I walked the dogs, groomed them, and socialised with them. It doesn’t seem like much but it’s so vital for their success of being adopted. Some of them come in scared of people, and unless you work with them showing them that not all people are there to cause them harm, then they’ll never have a loving home. The work they do at BAWA is amazing, from taking them in, working with them behaviourally to ensure they turn into a happy dog.. Treating them for all manner of illnesses, making them fit and beautiful again! Like Ubi, she had 3 types of skin diseases and no one would have gone near her, but she was the most beautiful pup there for me. If you just looked at her the tail would start going and she would start stomping with excitement. It’s amazing to see the change in them over time. I was only there a short while compared to some volunteers but hearing how much they had overcome was so heart warming. And getting to see Janna (the three legged dog) adopted after a year and a half there was an awesome feeling.
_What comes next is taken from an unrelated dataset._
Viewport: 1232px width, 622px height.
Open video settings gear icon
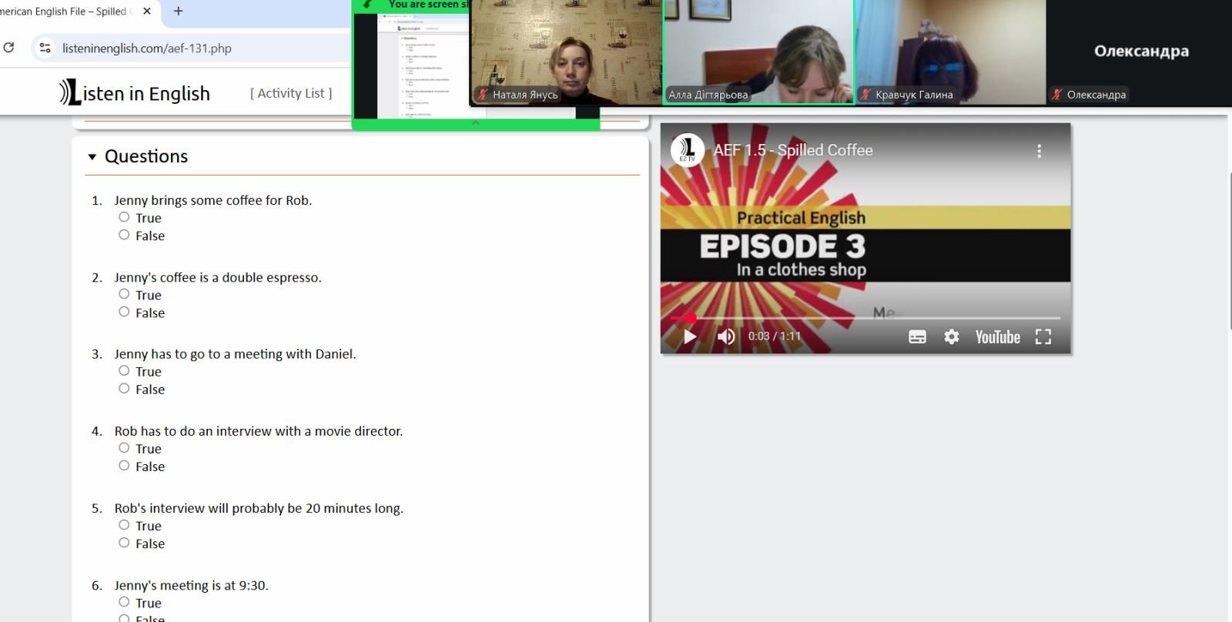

It was testing and learning and rewarding all at once. If anyone is heading out to Bali or South East Asia, get in touch with them, or even if you’re not they can still use your help from overseas. They really need you. We all should do at least one good deed a day; whether you partake in volunteering like at BAWA, donate or raise money for a good cause, give food to someone without, or even just give praise and acknowledgement to someone who deserves it. Every little good deed can go a long way. I’ve massively appreciated a friendly smile from a stranger on some of my more miserable days. So many of us are in fortunate positions where it doesn’t take much to do something great for someone or something else. Sometimes it means stepping out of your comfort zone but that can only be a good thing! Well, they do say that the key to happiness is giving.